_WHAT YOU NEED TO DO_. Print exactly what the entries say, line by line, from the first line down to the one with "Task: Expand the LGUI Content folder tree", inclusive.

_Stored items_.
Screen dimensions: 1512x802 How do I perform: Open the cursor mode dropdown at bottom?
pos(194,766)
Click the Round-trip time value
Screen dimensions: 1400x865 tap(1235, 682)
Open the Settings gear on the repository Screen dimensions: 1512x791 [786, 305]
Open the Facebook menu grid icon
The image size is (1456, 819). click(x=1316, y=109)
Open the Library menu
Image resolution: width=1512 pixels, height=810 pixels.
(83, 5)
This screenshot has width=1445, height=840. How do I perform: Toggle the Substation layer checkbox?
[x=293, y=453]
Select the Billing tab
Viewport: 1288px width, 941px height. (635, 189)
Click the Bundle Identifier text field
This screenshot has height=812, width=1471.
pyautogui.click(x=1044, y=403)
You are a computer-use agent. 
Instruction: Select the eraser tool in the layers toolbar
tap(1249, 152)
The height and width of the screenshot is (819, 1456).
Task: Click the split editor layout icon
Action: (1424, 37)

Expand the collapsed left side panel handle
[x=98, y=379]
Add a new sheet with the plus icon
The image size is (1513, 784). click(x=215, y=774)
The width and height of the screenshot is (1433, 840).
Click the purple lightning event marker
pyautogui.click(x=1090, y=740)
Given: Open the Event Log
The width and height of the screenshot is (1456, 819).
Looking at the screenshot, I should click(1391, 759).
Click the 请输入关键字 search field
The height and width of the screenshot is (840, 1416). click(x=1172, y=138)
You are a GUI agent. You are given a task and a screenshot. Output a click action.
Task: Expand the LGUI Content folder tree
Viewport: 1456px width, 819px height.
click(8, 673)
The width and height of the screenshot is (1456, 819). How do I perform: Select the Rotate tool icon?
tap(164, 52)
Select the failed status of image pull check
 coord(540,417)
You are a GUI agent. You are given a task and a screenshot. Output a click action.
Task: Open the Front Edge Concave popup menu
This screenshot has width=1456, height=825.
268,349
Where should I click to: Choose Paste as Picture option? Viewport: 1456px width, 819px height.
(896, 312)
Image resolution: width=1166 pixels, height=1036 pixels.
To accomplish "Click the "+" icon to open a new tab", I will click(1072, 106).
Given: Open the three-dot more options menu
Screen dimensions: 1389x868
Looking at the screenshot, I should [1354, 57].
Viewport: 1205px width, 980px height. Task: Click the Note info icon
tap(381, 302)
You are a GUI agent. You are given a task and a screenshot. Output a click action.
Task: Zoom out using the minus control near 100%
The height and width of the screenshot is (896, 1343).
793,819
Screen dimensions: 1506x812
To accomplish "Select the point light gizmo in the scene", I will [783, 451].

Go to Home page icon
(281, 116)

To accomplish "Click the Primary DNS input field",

_SOLUTION_.
Screen dimensions: 1512x802 How do I perform: Open the cursor mode dropdown at bottom?
pos(194,766)
Click the Round-trip time value
Screen dimensions: 1400x865 tap(1235, 682)
Open the Settings gear on the repository Screen dimensions: 1512x791 [786, 305]
Open the Facebook menu grid icon
The image size is (1456, 819). click(x=1316, y=109)
Open the Library menu
Image resolution: width=1512 pixels, height=810 pixels.
(83, 5)
This screenshot has width=1445, height=840. How do I perform: Toggle the Substation layer checkbox?
[x=293, y=453]
Select the Billing tab
Viewport: 1288px width, 941px height. (635, 189)
Click the Bundle Identifier text field
This screenshot has height=812, width=1471.
pyautogui.click(x=1044, y=403)
You are a computer-use agent. 
Instruction: Select the eraser tool in the layers toolbar
tap(1249, 152)
The height and width of the screenshot is (819, 1456).
Task: Click the split editor layout icon
Action: (1424, 37)

Expand the collapsed left side panel handle
[x=98, y=379]
Add a new sheet with the plus icon
The image size is (1513, 784). click(x=215, y=774)
The width and height of the screenshot is (1433, 840).
Click the purple lightning event marker
pyautogui.click(x=1090, y=740)
Given: Open the Event Log
The width and height of the screenshot is (1456, 819).
Looking at the screenshot, I should click(1391, 759).
Click the 请输入关键字 search field
The height and width of the screenshot is (840, 1416). click(x=1172, y=138)
You are a GUI agent. You are given a task and a screenshot. Output a click action.
Task: Expand the LGUI Content folder tree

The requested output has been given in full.